ON CLEANING CRAWDADS

When my friends at Field To Table Outdoors wanted to interview me with a focus on catching and eating invasive species I was thrilled. The No. 1 invasive species that I have caught in Colorado and Montana is not only delicious to eat but it is easy to catch, and lots of fun.

Crawdads of course! (a.k.a crayfish, crawfish, mudbugs). It's a given entrée when we have guests over in the summer and the fall as well as a go-to comfort when bowfishing was especially hard ;)


Homemade traps works as good as bought ones

A good catch in this trap

Early morning catch

Once you have caught them make sure they are properly purged. While the Montana crawdads seems to be cleaner in general, the muddy waters in Colorado demands some extra attention to the cleaning of the crawdads. The Colorado crawdads are, depending on location, true to their nickname "mudbugs". After a couple of evenings of crawdad trapping I usually have 10 - 20 gallons worth of catch (yup, gallons!)

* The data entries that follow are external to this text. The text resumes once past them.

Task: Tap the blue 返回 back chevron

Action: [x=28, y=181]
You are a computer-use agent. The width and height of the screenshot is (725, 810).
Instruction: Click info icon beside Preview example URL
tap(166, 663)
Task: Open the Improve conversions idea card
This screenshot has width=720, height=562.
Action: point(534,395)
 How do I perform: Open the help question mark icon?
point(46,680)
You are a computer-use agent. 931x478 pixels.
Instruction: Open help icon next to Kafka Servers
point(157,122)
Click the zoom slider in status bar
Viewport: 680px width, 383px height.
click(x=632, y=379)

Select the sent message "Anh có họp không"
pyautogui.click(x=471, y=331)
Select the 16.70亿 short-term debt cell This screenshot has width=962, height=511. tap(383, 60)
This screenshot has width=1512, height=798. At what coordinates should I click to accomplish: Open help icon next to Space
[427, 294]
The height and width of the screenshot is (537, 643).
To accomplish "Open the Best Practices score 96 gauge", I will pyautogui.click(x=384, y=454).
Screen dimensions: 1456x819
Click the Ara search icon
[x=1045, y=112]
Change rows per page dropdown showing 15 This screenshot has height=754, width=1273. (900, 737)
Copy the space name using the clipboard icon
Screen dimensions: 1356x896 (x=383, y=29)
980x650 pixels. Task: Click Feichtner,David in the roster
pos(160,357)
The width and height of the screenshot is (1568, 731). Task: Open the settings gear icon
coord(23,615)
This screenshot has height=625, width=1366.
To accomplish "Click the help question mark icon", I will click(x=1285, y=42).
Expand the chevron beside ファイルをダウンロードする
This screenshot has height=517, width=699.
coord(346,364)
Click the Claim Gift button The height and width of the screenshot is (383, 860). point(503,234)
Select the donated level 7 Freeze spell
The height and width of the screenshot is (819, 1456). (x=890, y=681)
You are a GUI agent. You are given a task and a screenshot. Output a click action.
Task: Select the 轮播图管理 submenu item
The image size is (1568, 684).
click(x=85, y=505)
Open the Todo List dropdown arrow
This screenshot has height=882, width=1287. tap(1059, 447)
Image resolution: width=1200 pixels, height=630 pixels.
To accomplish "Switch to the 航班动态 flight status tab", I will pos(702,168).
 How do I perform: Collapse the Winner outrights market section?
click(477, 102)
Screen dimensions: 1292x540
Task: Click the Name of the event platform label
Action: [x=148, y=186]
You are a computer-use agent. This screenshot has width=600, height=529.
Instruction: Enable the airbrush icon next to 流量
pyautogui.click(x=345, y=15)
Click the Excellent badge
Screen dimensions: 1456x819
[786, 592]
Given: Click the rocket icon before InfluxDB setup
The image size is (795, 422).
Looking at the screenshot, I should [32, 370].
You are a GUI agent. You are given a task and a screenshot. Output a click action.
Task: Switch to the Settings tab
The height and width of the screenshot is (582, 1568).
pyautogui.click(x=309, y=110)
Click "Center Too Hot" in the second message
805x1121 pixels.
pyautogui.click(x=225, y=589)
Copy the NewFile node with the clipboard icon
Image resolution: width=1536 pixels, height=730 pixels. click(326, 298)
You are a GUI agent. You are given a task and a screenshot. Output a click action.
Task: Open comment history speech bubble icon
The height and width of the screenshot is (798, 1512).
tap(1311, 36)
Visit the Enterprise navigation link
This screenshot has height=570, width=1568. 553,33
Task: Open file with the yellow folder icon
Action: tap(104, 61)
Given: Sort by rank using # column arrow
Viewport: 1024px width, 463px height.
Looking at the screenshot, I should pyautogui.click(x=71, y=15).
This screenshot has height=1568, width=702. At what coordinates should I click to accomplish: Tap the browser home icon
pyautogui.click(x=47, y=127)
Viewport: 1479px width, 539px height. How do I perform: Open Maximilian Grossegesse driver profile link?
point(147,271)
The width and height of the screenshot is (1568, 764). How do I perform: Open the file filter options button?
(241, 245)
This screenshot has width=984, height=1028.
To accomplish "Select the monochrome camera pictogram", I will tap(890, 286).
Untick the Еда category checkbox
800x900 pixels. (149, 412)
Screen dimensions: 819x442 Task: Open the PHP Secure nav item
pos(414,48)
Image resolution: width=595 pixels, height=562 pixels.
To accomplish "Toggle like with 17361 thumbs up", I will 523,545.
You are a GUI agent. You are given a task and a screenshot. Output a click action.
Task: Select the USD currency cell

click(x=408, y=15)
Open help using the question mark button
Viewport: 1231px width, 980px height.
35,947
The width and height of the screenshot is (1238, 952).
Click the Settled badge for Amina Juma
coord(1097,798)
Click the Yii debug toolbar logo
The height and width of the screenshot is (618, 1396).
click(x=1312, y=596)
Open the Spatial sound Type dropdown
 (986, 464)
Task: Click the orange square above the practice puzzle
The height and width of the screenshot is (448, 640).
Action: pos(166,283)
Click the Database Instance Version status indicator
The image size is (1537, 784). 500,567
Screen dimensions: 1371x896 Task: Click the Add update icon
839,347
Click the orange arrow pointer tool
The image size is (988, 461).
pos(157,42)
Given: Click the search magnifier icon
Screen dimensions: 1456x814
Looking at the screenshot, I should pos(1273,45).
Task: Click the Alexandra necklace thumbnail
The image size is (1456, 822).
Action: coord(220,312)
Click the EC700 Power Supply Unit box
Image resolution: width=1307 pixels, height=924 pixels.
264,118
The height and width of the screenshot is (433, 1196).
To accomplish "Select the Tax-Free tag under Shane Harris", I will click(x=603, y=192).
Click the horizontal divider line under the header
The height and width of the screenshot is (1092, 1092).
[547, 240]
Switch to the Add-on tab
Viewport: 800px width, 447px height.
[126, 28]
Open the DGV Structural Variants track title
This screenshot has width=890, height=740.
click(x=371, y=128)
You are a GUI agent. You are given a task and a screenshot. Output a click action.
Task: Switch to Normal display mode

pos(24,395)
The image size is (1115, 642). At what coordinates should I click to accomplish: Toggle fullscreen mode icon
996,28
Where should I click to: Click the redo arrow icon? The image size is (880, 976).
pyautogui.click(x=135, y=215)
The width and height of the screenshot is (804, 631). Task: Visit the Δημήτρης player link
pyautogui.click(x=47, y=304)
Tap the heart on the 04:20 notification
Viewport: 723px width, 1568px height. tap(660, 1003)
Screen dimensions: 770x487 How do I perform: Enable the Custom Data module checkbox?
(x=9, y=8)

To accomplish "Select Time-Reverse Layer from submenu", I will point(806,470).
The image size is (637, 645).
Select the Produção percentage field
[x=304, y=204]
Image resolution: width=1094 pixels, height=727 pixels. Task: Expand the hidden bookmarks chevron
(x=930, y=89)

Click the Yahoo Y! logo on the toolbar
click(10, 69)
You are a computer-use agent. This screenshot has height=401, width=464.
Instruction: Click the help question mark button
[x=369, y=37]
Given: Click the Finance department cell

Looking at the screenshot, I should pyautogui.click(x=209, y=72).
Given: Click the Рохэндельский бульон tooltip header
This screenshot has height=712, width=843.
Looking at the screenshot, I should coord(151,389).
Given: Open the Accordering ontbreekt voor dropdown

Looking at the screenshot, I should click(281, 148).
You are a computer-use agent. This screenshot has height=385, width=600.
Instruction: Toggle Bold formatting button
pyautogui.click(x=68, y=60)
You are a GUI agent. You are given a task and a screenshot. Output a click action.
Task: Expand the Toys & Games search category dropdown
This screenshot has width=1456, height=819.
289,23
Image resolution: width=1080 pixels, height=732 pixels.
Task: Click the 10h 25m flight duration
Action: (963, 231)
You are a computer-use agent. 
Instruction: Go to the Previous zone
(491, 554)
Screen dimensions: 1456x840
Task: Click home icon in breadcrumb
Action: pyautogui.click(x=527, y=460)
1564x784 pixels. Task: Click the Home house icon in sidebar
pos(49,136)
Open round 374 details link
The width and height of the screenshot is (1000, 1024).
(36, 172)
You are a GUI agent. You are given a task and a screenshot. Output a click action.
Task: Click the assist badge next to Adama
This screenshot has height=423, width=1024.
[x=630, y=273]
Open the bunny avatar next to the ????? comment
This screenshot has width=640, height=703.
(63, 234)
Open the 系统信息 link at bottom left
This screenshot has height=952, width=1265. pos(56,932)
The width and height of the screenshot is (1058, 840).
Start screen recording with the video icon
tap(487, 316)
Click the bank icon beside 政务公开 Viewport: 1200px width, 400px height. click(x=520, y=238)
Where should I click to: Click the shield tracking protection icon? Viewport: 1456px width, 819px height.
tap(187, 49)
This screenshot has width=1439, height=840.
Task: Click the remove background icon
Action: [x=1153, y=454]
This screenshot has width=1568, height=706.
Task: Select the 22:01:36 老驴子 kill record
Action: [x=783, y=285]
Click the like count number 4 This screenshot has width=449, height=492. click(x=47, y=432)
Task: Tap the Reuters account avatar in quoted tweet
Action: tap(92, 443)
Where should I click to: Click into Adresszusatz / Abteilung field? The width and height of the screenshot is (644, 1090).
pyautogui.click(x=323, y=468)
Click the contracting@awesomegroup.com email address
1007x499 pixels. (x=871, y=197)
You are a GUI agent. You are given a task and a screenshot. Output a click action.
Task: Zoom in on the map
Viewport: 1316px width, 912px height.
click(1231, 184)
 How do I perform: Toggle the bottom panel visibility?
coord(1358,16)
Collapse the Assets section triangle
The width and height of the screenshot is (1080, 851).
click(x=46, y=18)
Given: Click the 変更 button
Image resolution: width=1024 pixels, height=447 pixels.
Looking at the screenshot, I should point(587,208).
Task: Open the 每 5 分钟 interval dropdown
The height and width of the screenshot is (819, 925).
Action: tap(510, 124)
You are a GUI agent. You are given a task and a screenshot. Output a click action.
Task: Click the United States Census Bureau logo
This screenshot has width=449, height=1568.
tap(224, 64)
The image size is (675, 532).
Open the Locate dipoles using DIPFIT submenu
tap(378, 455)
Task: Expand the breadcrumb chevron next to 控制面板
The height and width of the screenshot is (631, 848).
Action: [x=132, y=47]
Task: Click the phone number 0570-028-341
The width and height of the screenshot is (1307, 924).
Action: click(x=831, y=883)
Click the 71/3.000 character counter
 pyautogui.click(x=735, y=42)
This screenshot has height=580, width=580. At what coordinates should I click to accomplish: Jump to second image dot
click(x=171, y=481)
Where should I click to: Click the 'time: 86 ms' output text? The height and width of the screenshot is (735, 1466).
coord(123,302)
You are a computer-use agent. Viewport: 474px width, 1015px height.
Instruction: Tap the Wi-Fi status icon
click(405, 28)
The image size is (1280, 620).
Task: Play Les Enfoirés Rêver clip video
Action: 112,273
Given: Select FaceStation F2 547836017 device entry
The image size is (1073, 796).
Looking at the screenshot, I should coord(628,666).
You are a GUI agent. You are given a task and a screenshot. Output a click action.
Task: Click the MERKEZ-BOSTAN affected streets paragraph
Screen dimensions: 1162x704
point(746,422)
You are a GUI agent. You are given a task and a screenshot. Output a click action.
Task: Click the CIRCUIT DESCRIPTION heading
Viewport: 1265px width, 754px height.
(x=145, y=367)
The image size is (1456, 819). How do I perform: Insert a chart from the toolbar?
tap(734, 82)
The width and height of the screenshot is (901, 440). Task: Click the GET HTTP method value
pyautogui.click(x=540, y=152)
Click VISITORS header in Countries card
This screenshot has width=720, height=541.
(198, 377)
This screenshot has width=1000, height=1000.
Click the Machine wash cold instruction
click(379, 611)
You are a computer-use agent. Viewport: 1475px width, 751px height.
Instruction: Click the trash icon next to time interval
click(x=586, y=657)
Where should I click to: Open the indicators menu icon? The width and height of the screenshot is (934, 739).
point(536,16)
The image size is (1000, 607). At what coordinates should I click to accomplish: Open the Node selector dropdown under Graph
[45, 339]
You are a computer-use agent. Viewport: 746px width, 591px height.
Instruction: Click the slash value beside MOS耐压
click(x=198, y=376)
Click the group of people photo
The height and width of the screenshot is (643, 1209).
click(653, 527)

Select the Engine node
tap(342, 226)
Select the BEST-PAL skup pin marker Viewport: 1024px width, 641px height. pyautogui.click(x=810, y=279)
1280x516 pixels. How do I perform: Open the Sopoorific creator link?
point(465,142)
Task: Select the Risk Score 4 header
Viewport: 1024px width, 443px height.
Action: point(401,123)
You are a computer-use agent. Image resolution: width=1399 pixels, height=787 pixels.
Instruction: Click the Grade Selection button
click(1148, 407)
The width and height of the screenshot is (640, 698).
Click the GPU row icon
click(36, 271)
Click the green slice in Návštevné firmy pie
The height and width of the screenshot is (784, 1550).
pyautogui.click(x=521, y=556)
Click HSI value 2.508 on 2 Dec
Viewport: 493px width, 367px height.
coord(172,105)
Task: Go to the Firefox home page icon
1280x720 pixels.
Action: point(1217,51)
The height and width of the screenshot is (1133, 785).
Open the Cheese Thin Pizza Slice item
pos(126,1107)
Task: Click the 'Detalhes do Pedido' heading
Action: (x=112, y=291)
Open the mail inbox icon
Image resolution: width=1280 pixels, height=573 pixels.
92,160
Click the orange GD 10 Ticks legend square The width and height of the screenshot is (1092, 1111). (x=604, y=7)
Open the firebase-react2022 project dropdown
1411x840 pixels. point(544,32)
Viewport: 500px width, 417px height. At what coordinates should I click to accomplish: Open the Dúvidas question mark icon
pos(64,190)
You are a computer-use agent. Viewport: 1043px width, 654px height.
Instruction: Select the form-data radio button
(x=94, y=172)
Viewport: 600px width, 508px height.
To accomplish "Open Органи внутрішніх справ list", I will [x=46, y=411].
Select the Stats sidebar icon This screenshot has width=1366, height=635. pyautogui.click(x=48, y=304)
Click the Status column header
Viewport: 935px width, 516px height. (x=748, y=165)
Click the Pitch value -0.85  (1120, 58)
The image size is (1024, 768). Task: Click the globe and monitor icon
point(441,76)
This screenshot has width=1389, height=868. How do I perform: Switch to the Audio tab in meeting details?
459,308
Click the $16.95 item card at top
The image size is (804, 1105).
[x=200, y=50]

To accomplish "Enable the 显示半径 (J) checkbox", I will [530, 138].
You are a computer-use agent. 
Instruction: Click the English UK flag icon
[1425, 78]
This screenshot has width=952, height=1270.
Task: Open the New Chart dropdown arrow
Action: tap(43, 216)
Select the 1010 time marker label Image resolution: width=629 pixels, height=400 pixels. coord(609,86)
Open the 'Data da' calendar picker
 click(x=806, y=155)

If you have an aquarium oxygen pump then you can safely keep the crawdads in water and just replace the water every day or so. They will shed the sediments and mud.

If you don't have a spare aquarium oxygen pump then you must not store them in water. Once the oxygen is used up the crawdads will expire fast. Instead, you can put the crustaceans in big plastic containers without water. As they crawl and move around the crawdads will scrape off all the sediments, well mud, that we do not want in our cooking.

For 3-5 days I keep the crawdads alive before cooking them. Every morning and evening I give them fresh water for 5 minutes and the rest of the day they rest in the cool basement of my house. As the picture show it is a big difference between day 1 and day 5.